3. Offer a Sincere Apology
American Apparel has yet to offer a public apology for the controversial email blast. While Gap, on the other hand, did offer an “apology,” it has been criticized for its lack of sincerity and rationalization.
Another recent post by Mashable stated, “online reaction to the ad has been overwhelmingly negative” and “American Apparel did not immediately respond to a request for comment.” The other post by Mashable, however, stated that Gap “made a mildly insensitive tweet” but then “took the tweet down and offered the following semi-apology.”
As you can see, the two cases vary in intensity of reaction. The notable difference is that Gap offered an apology but American Apparel did not. Gap’s apology, however, also seems to have slightly backfired. The key lesson to be learned here is to offer not just any ol’ apology, but a heartfelt apology. The retailers could have even considered offering a donation to the Hurricane Sandy relief efforts in an attempt to make things right. Again, that is what they should have done in the first place. That would have gone a long way towards building the brand and building goodwill all at the same time.
4. Timing is Everything
Clearly, both these major retailers have no concept of “too soon.” They’ve in fact, gone so far as to be witty just as a life threatening storm was about to hit the East Coast. C’mon now, really? Now is certainly not the time to be “clever” or to apply cheap, tasteless, newsjacking PR tactics. Businesses should understand that, yes, while newsjacking usually offers a convenient avenue to promote sales and drive traffic, it’s completely inappropriate during a crisis. Businesses should know to show empathy and common decency instead of self-promotion.
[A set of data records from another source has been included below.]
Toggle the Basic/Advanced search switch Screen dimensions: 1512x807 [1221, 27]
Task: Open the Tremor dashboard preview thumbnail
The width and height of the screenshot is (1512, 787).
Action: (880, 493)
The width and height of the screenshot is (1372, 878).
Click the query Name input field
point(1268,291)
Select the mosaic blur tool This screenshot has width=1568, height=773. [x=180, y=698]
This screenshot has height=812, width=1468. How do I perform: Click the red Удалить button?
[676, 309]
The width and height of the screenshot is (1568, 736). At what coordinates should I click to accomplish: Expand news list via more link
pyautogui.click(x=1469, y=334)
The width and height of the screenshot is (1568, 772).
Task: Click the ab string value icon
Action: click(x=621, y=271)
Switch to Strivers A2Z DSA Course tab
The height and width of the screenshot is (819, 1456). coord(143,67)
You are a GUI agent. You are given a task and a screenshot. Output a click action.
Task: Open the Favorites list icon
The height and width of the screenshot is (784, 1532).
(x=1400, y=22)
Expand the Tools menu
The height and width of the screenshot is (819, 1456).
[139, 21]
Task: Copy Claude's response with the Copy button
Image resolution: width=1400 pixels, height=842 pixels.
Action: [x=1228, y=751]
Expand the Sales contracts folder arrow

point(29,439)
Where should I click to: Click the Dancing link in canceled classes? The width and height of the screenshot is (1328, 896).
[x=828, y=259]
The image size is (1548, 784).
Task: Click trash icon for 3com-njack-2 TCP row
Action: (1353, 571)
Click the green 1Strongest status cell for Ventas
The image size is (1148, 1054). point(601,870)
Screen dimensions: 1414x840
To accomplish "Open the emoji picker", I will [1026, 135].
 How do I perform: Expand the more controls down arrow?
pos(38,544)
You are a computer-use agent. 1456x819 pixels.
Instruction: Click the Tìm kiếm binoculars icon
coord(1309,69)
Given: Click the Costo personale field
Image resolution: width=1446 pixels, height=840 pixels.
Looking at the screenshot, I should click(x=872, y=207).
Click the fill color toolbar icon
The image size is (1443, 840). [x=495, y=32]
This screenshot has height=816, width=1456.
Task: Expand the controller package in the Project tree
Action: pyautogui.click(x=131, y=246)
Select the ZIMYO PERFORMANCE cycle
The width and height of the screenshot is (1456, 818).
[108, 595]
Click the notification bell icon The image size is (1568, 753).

Another angry customer tweeted “Hey @americanapparel people have died and others are in need. Shut up about your #Sandy sale” along with an image of the email blast. Even Chris Rock probably respected that it was “too soon” to crack a few jokes at one of his sold out comedy shows immediately after the sudden passing of pop icons Michael Jackson and Whitney Houston. Well, so we’d like to think so… Nevertheless, the key lesson to be learned here is to know when NOT to be witty and when to keep your wisecracks to yourself during times of panic, loss and mayhem. Another individual also tweeted, “@americanapparel will soon be hiring a new marketing director. Yes, they just email blasted a “Hurricane Sandy sale”… which brings us to our final lesson.
5. Hire a Responsible Marketing Director
There are plenty of dangers in participating in social media for business purposes. The one that particularly applies to both these real life scenarios, however, is a lack of control. Unless the employees who carried out the acts were out to purposely sabotage the businesses they worked for, they most likely did not intend to cause any public grievances. The marketing blunders were most likely a combination of poor judgment. One little tweet or email blast, however, can cause substantial damage to your brand’s reputation, and you may end up suffering from financial loss as a result of boycotting.
For example, another angry customer tweeted, “I just received a “Hurricane Sandy sale” email blast from @americanapparel. I will forever boycott their stores. RT if you’re with me.” The key lesson to be learned here is that you need to recruit an individual who you believe is responsible enough to handle your marketing efforts. Alternatively, you need to create a process, if necessary, one that may involve committee approval during particular difficult times, so you remain in control.